However, many of these “leading thinkers” are frustratingly vague in their prognostications. “Facebook will continue to be popular” and “Twitter goes mainstream” do not qualify as bold predictions.
Unlike these “thought leaders”, I am willing to go out on a limb for you the reader, and come back with real specifics. Here then are the Agitationist’s predictions for the web world in 2009:
“Identity aggregation” is the prevailing theme of 2009. This gains momentum throughout January, as Facebook acquires OpenID, FriendConnect and FriendFeed, and folds them into Facebook Connect, which will now be used to log on to all social networks, bank accounts, and porn sites.
CPT (cost-per-tweet) becomes a primary advertising metric. Google buys Twitter for a record sum; Twitter admits this was its long-awaited “monetization plan“.
In February, someone claims to be a “Pro Twitterer“; there is no way to refute the claim.
Microsoft products worldwide cease to function at 12:00am on March 1st 2009, as they fail to adjust to the non-leap year. A fix (code-named “Toaster”) is be scheduled to be released by July, but fails to materialize.
After a fierce battle with Yahoo, Google acquires Facebook, and mashes up Facebook Connect with its own ID service OpenSocial (ironically using Yahoo Pipes). Google shuts down Orkut; no one is affected.

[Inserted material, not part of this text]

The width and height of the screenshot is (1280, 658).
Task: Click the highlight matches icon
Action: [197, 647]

The triumphant Google launches a new social platform, connecting all your tweets, text messages, emails, bookmarks, contacts, comments, feeds, photos, calendars, status updates, and Wikipedia entries into one SocialID™.
Google then uses a proprietary algorithm to assign you a PeopleRank™, which determines your online authority, social status, earning potential and suitability for employment.

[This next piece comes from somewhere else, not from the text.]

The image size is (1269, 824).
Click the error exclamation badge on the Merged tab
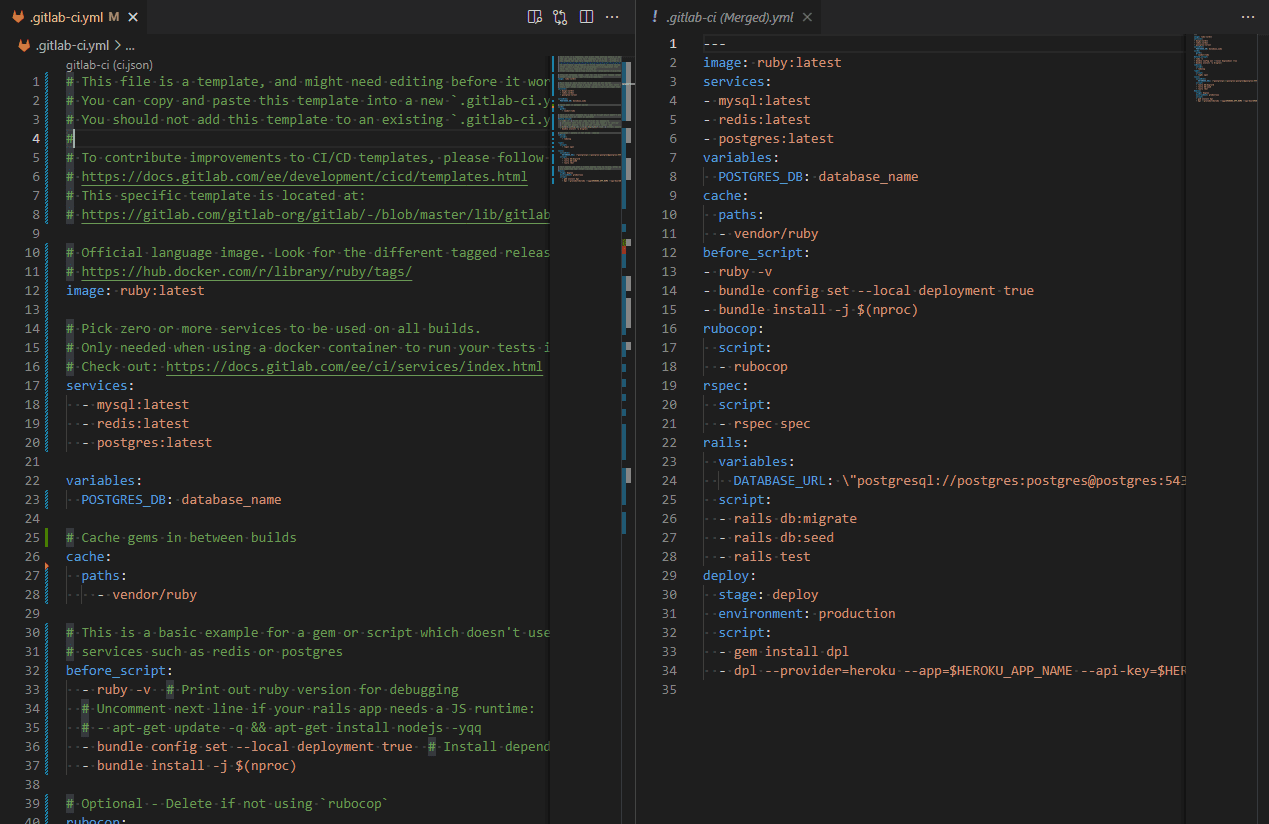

GFriends™ on your TrustList™ are able to follow your LifeFeed™ and GoogleMap™ your real-world location (or “meat-spot“), thanks to your SocialID™-enabled mobile device.
Controversy ensues when a whistle-blower claims the US government has covertly installed its own server room in the Googleplex to monitor private citizens’ LifeFeeds™. However, this is widely seen as a necessary protection against terrorism, and a class-action lawsuit is quickly dismissed.

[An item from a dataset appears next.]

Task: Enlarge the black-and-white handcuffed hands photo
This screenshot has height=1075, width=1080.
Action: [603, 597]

Oversharing becomes expected social behavior, and the desire for privacy is seen as petty and prudish. Within three years, PeopleRank™ is planned to include fingerprints, SAT scores, credit reports, and criminal records.
“Identity theft” is replaced by the more serious crime of “Aggregated Identity Theft“, and companies compete to offer PeopleRank™ monitoring services for a monthly fee.
A new phone is released that is so cool, it makes you think your phone sucks. You purchase this phone, but someone you know then gets a newer, cooler phone.
In late June, Oprah does a show on getting negative people out of your LifeFeed™.
With online identities consolidating rapidly, screen-name squatting becomes the domain-name squatting of 2009. Shaquille O’Neal buys the right to tweet under his own name for an undisclosed sum. After receiving a cease-and-desist letter, eBay shuts down an auction for the screen name “Beyoncé”. Diff’rent Strokes star Gary Coleman attempts to auction off his own name; the reserve price is not met.
Google is contracted to provide airport screening services for the TSA. President Obama defends this move as part of his “Google for Government” initiative.
However, there is a dark spot for Google in August, when it discovers that AdSense is nothing more than a massive pay-per-link scheme. Google penalizes itself by reducing its own PageRank from 10 to 0.
Throughout the summer there has been a growing backlash against Google’s hegemony, and rebellious users begin moving to Yahoo.
However, there is a scandal in September, as a Yahoo employee leaves a briefcase containing Yahoo’s exclamation point in an airport lounge. Yahoo rapidly loses consumer trust and market share, and its stock price dives under $2.00. Microsoft succeeds in a hostile takeover, breaks up Yahoo and sells it for parts.
The exclamation point is found, and donated to the new “Web 1.0 Museum”, which opens in September on the campus of Stanford University, in a building shaped like a giant bubble.
YouTube covers 75% of its video frame with advertising, adds pop-up balloons containing sponsored messages, and randomly replaces video soundtracks with jingles for the new YouTube-brand energy drink. Somehow, competitors still fail to gain significant market share.
NewsCorp buys the “Girls Gone Wild” franchise and folds it into MySpace, completing the site’s transition into the teen soft-porn market. Market share plummets, but profits skyrocket.
There is controversy when it is revealed that MySpace’s “Tom” has been dead for several years, and his profile is being operated by a low-paid employee in Bangalore. “Tom” is de-friended by 2.5 million people in one day, a Guinness world record in this newly-created category.
Predictions for the year are reviewed, and found to be either eerily accurate or totally off-base.